# Severalls exhibition 15th Aug - 1st Sept



## Bones out (Jul 31, 2012)

My friend Luke asked me to post this on his behalf, not sure the NHS will be their greatest friends 

I know of his work and cant wait to go.........








Over the past couple of months me and my partner in crime and Severalls enthusiast Ant have been working on putting together an exhibition of our photos taken over 3+ years documenting everyone's favourite mental hospital and thought there would be no more fitting place to hold it than in Slack Space, an initiative that transforms empty shops into exhibition spaces and is currently based at Eld Lane, in the heart of Colchester's town centre.

Amazingly someone somewhere said yes and it will now be running from August 15th to September 1st.
The opening private view will be held on Wednesday 15th from 7pm to 10pm and if any local (and non local) members fancy a free drink (while supplies last) and a chat while looking at photos nailed to a wall would like to come down for that then you would be very welcome (Michael, you are invited as well)!

Some more information can be found on the Facebook event page here but if you can't go it will still be running for a few weeks afterwards and if you get the chance to go I'd appreciate any comments!

HOW TO COMPLETE THIS TASK.
According to the forum post about the Severalls exhibition, when will the opening private view be held?

SUPPLIED MATERIAL.
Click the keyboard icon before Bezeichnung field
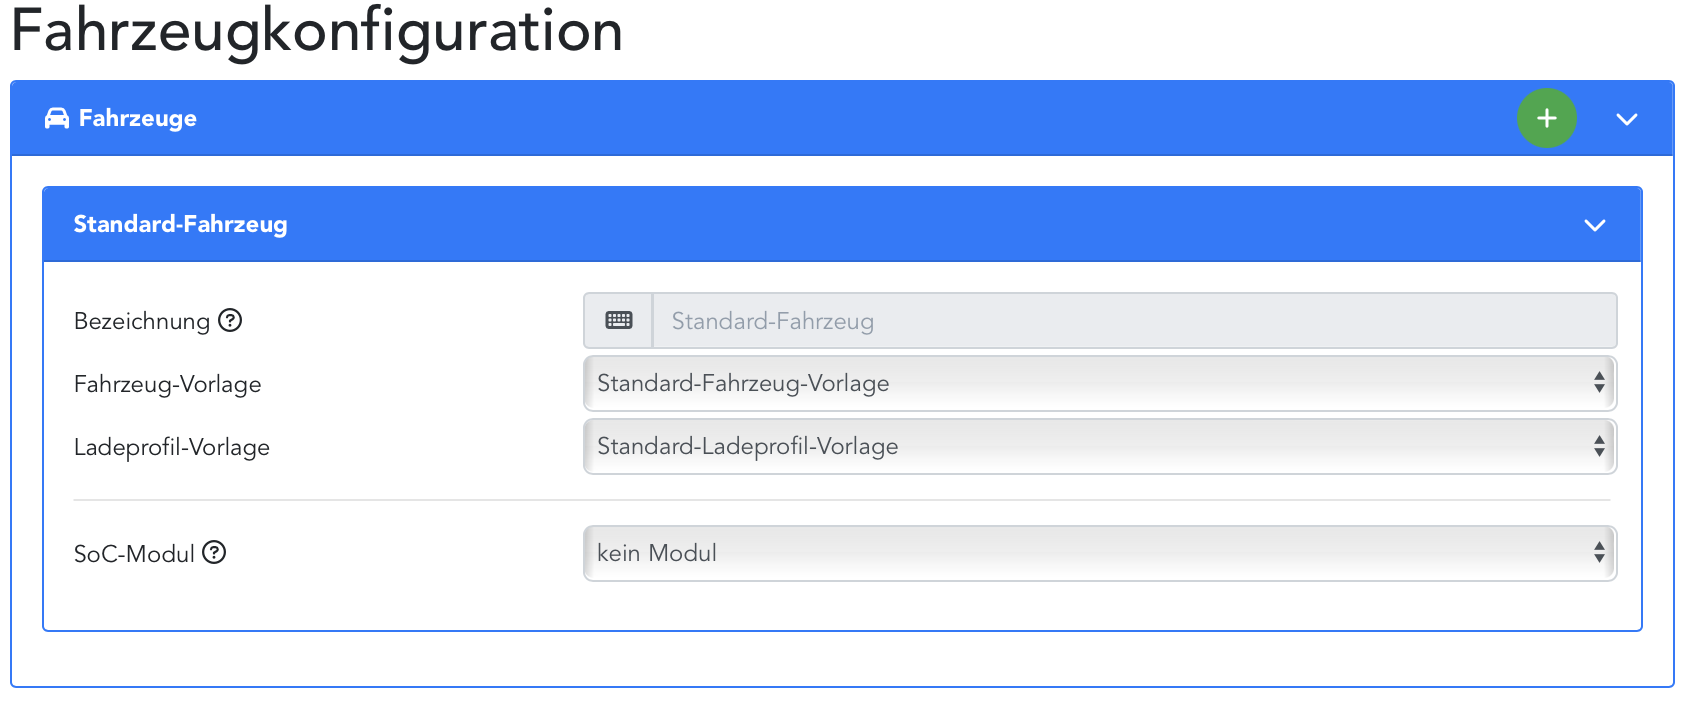The image size is (1688, 702). (x=619, y=321)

ANSWER TO THIS TASK.
Wednesday 15th, from 7pm to 10pm.